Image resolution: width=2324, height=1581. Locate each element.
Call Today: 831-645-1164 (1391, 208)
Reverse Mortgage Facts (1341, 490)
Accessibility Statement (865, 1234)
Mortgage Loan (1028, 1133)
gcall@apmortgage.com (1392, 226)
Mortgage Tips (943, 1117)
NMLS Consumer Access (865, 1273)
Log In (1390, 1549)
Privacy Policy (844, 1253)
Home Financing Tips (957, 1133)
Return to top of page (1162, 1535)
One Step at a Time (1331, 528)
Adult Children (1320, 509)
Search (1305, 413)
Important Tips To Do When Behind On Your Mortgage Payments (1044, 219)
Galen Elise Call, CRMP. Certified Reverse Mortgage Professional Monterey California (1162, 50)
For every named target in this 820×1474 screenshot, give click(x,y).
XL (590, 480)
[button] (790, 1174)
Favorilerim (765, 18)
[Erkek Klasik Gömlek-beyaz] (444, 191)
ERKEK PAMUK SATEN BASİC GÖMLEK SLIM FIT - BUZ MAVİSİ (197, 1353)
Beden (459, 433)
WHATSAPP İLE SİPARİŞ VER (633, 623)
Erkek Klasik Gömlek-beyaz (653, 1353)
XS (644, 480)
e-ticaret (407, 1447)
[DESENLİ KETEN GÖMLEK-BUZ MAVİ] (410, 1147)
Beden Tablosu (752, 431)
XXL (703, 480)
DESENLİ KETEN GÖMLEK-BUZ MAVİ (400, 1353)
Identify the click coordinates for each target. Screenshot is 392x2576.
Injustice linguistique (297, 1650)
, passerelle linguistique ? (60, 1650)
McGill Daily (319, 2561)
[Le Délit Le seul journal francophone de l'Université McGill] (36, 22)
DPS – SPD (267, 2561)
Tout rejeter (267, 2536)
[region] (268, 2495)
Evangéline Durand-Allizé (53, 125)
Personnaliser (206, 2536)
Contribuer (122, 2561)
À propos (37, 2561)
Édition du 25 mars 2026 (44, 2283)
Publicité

--

▶ Exercise: Using the records above, copy word for word the line with "Mortgage Loan (1028, 1133)", the line with "Adult Children (1320, 509)", and every line between them.

▶ Finished task:
Mortgage Loan (1028, 1133)
gcall@apmortgage.com (1392, 226)
Mortgage Tips (943, 1117)
NMLS Consumer Access (865, 1273)
Log In (1390, 1549)
Privacy Policy (844, 1253)
Home Financing Tips (957, 1133)
Return to top of page (1162, 1535)
One Step at a Time (1331, 528)
Adult Children (1320, 509)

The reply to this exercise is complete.